The council’s planning portfolio lead Deputy Lord Mayor Nicholas Reece said Macaulay “is a small but vitally important” part of the City of Melbourne.

While Cr Reece conceded it had “some wonderful pockets” there were “some parts” which were “not reaching anything like their proper potential,” in which he referenced the corridor between Boundary Rd and Moonee Ponds Creek.

 

“With this planning scheme amendment, we are looking to get right down into some fine grain planning detail that’s why we have divided the area up,” he said, adding the planning controls would allow Macaulay to develop and grow in a way which was “sensitive to the built form.”

 

Cr Reece also declared, “We want Macaulay to be our first EV [electric vehicle] ready suburb in Melbourne” with all new carparks in Macaulay to included charging infrastructure.

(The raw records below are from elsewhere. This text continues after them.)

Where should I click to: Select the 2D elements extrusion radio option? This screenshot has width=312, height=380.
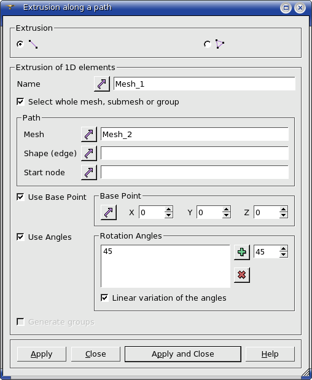207,44
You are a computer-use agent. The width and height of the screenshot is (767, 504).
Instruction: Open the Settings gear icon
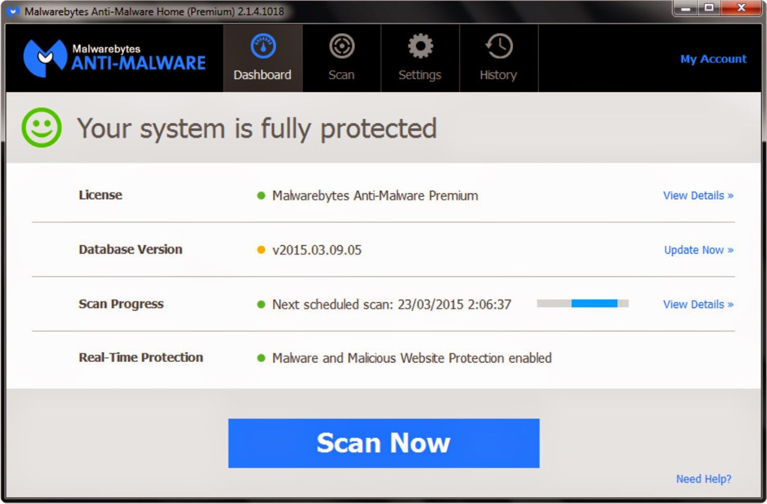pyautogui.click(x=420, y=47)
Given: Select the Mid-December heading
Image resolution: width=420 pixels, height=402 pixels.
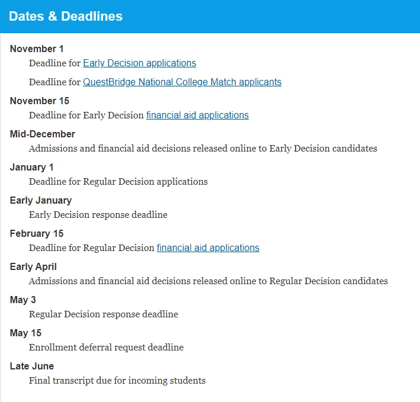Looking at the screenshot, I should 43,134.
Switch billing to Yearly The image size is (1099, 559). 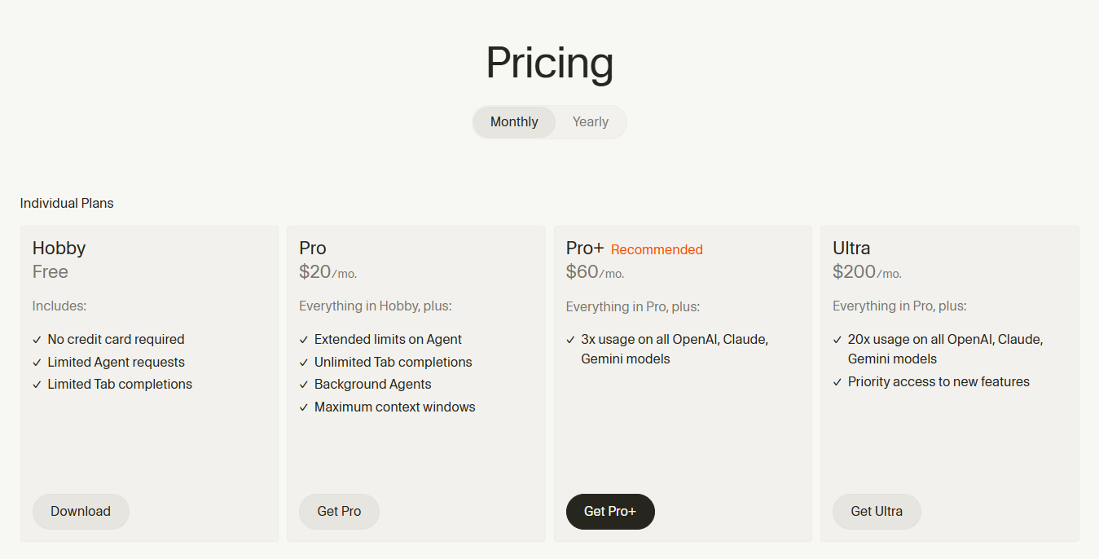pyautogui.click(x=590, y=122)
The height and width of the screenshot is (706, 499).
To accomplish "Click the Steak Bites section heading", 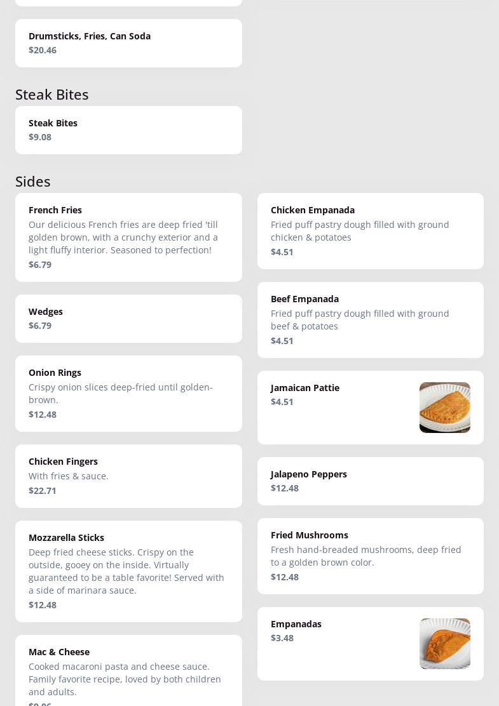I will (x=52, y=95).
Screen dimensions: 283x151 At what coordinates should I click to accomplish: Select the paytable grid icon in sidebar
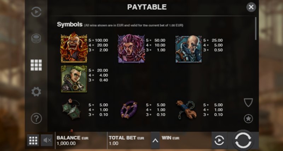click(36, 65)
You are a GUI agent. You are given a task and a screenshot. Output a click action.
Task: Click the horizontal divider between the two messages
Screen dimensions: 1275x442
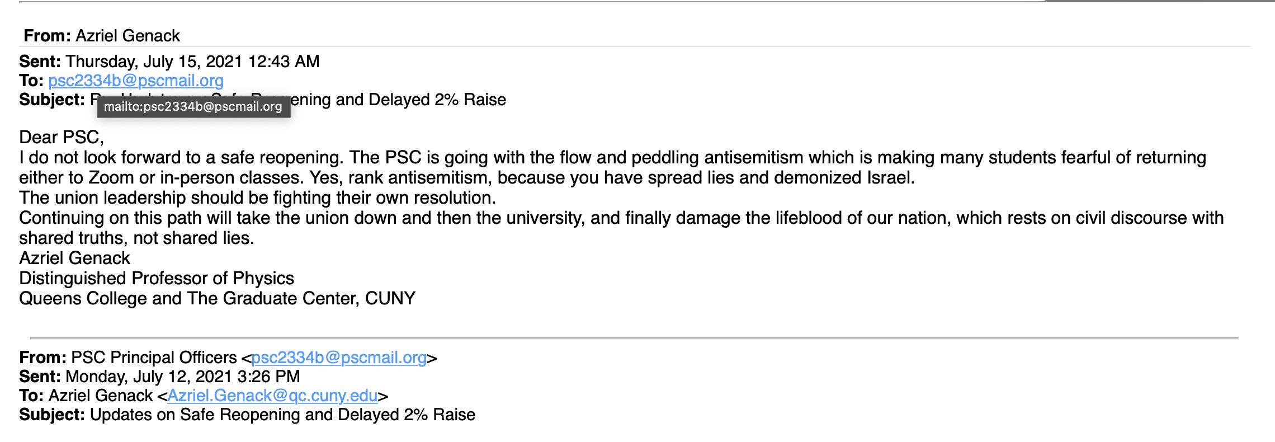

He added that the proposal to seek all developments to have at least 3.8 per cent affordable housing or developers to make an equivalent financial contribution to affordable housing would be a “game changer”.

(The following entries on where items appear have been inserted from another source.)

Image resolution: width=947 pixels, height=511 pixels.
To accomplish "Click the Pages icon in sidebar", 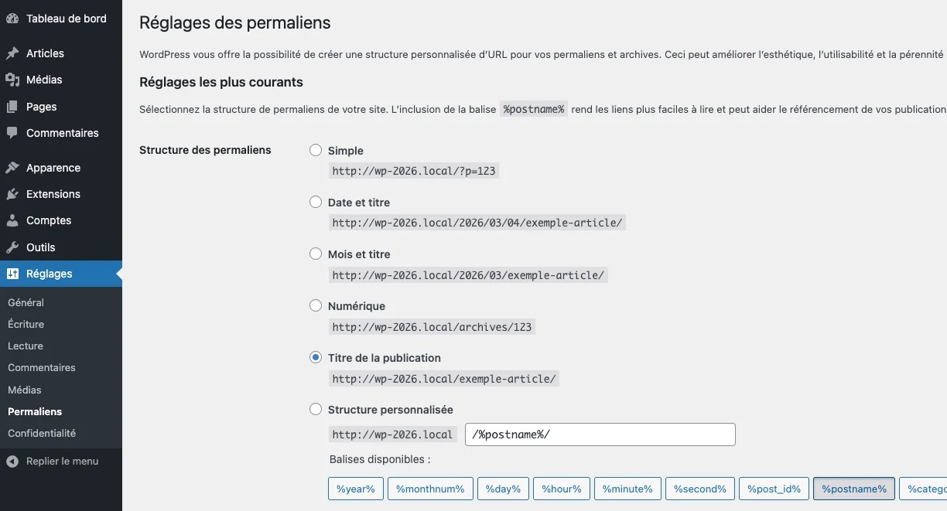I will point(12,107).
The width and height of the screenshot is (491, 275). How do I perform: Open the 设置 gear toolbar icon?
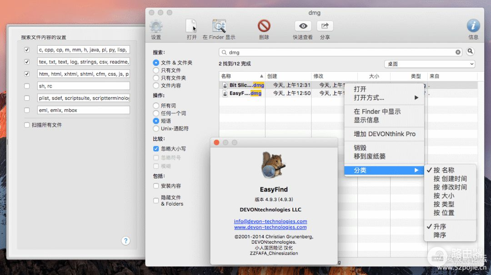click(x=156, y=27)
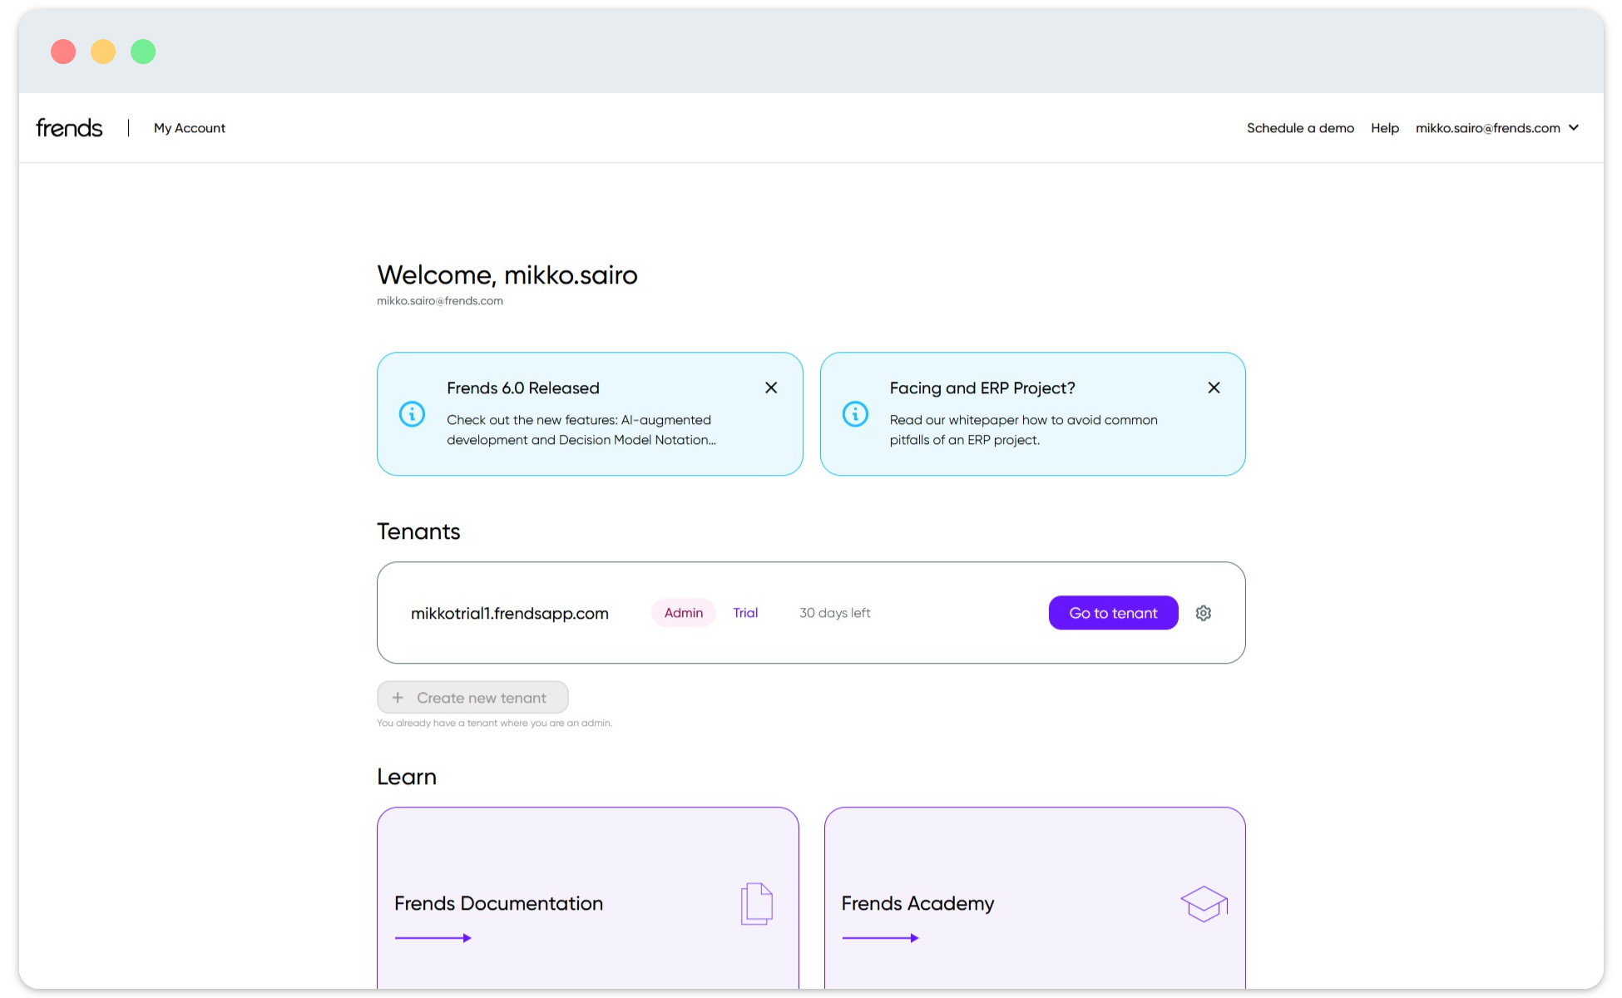The height and width of the screenshot is (998, 1622).
Task: Click Schedule a demo
Action: [x=1300, y=127]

He added that the plan included a new green space and pedestrian pathways.

North Melbourne resident Geoff Leach addressed the meeting saying while he gave “somewhat faint praise to the refresh”, he expressed concern that Arden Macaulay precincts were getting “massive amounts of dense high-rise development”, with the belief that buildings had gone from 20 metres high under original plans in 2012 to 36-metres plus under the current vision.

Cr Reece said while the council had “gone to great lengths to defend some of the controls” in the Moonee Ponds Creek-Boundary Rd corridor, he conceded “we have supported developments which are certainly higher than the 20 metres that were flagged back in 2012 but certainly a long way short of what some of the developers were shooting for”.

He added this corridor was “not everything that it could be” and believed the proposed controls “will get some really high-quality medium density living through there.”

However, he reiterated that there would be “plenty of scope for consultation” and encouraged all residents to make submissions.

Deputy planning portfolio lead Cr Rohan Leppert said the new set of controls were a “faithful representation of what that structure plan asks for.”

However, he did ask the question as to why the development contribution plan overlay, estimated by the council at more than $135 million, did not include five proposed Moonee Pond Creek bridges.

The council’s city strategy director Sophie Hanley said while it would be “desirable” to include the bridges, the “risk of committing council to such expensive items, particularly when we don’t control the land on either side of the creek, it was considered too higher risk.”